Help with strange memory behavior. Looking for leaks both in my brain and in my code-Collection of common programming errors
I have a non traditional technique to help find a suspected leak in code, that I’ve used countless times and it is very effective. Clearly it’s not the only or best way to find leaks, but it’s a trick you should have in your bag.
Depending the depth of your knowledge of the code, you may have a couple of suspect spots in mind. What I’ve done in the past is target those suspect spots by (what I call) amplifying the leak. This is done by simply putting a loop around a the suspect spot so it is called not once but many times, usually thousands, but that depends on the size of the underlying allocation. The trick is to know where to put the loop. Generally you want to move up the call stack to a spot where within the loop all allocated memory is expected to be deallocated. At run-time use perfmon to watch private bytes and working set, when it spikes you’ve found the leak. From that point you can narrow the scope of the loop down the call stack to zero in on the leak.
Consider the following example (lame as it may be):
char* leak()
{
char* buf = new char[2];
buf[0] = 'a';
buf[1] = '\0';
}
char* furtherGetResults()
{
return leak();
}
std::string getResults(const std::string& request)
{
return furtherGetResults();
}
bool processRequest(SOCKET client, const std::string& request)
{
std::string results;
results = getResults(request);
return send(client, results.c_str(), results.length(), 0) == results.length();
}
Its not always easy to find the leak if the code is distributed among separate modules or even in separate dlls. It also hard to find because the leaks is so small, but over time can grow large.

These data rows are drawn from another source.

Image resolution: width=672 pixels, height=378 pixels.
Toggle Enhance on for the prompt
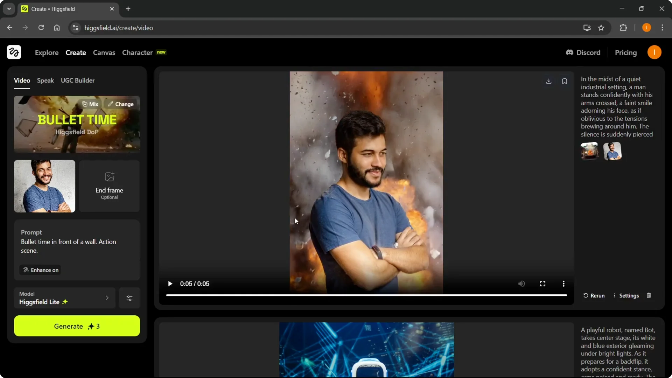pyautogui.click(x=40, y=270)
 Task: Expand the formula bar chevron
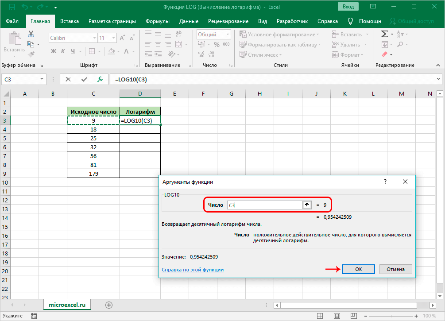coord(439,79)
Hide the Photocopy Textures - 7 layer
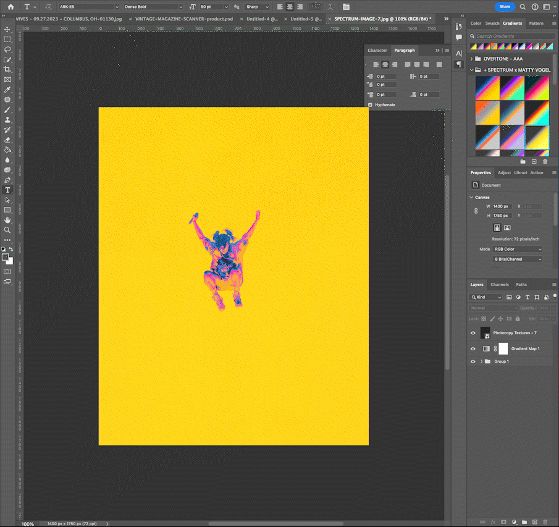This screenshot has height=527, width=559. click(473, 333)
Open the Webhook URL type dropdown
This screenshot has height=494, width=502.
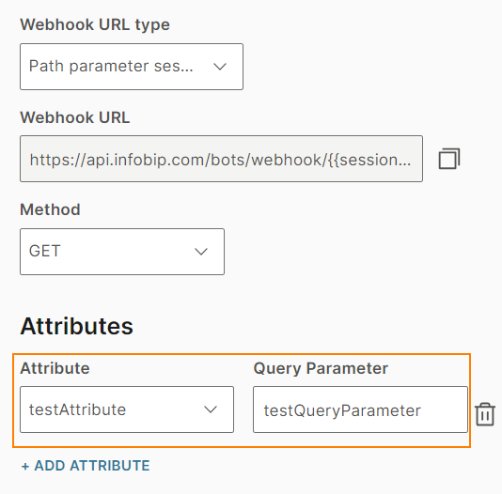[x=132, y=67]
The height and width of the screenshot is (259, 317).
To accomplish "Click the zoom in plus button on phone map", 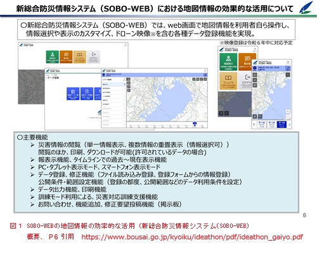I will coord(288,111).
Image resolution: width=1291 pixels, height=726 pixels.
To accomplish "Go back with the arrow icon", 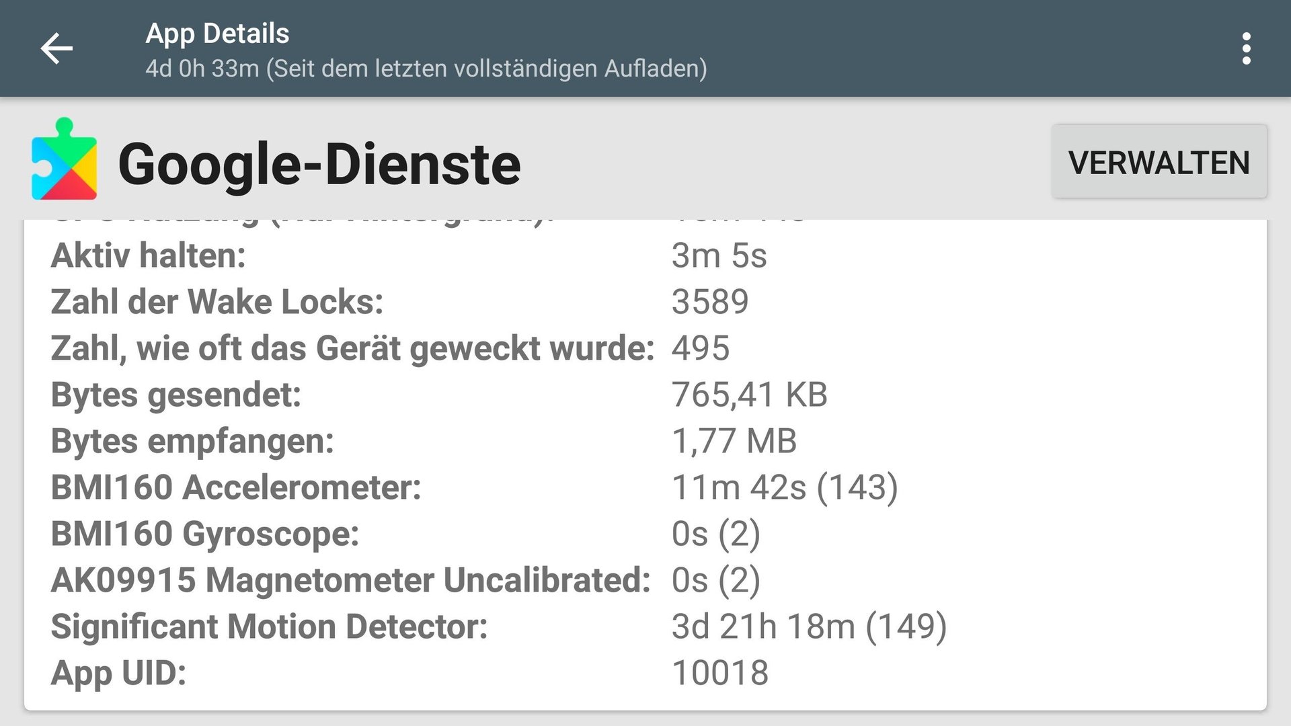I will [56, 48].
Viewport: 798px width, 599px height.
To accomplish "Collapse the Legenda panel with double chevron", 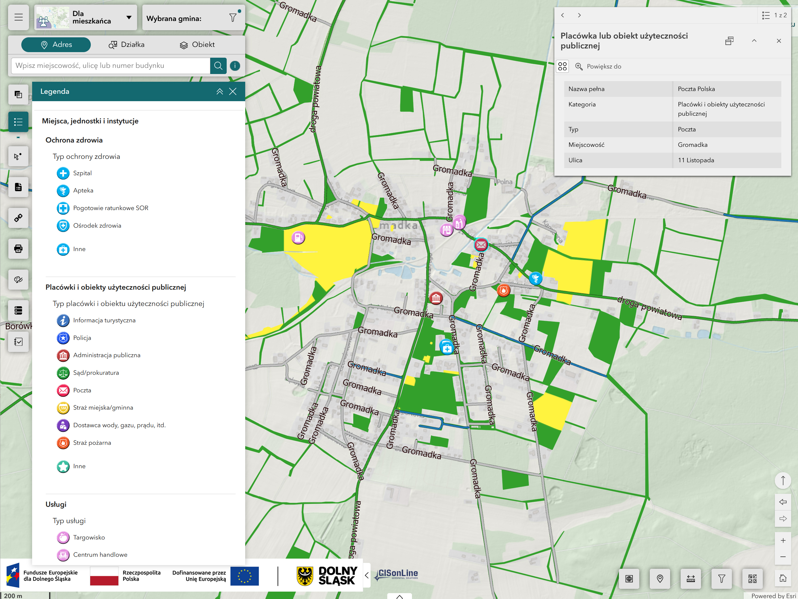I will (219, 92).
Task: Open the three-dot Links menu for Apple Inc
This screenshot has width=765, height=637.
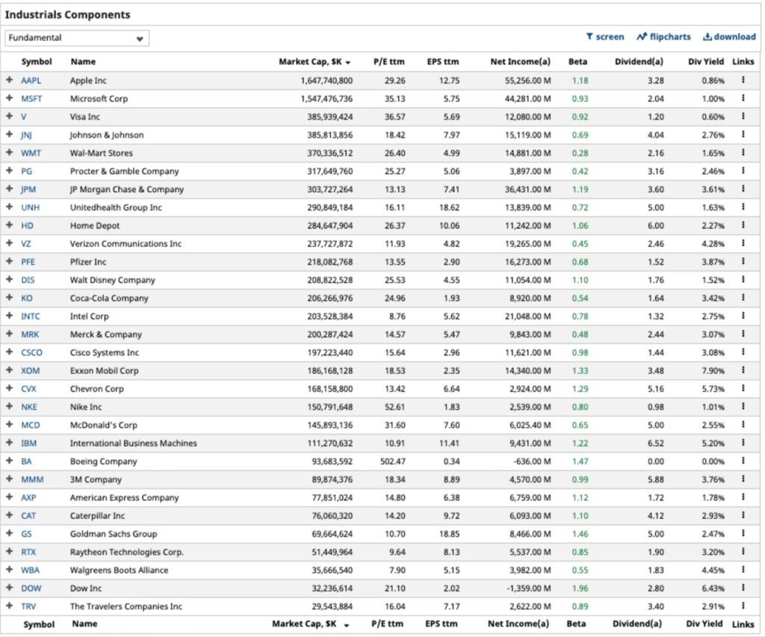Action: 743,80
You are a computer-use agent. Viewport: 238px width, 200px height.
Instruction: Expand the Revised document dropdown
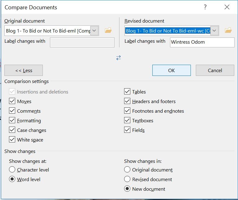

To start you can put the loop around the call getResults():
bool processRequest(SOCKET client, const std::string& request)
{
std::string results;
for (size_t i = 0; i < 1000000; i++) {
results = getResults(request);
}
return send(client, results.c_str(), results.length(), 0) == results.length();
}
If the memory usage spikes then you’ve got the leak, following this you move down the call stack to getResults(), then to furtherGetResults() and so on until you’ve nailed it. This example overly simplifies the technique but in production code there is typically a lot more code in each function called and it’s more difficult to narrow down.
This option may not always be available, but when it is it finds the problem very quickly.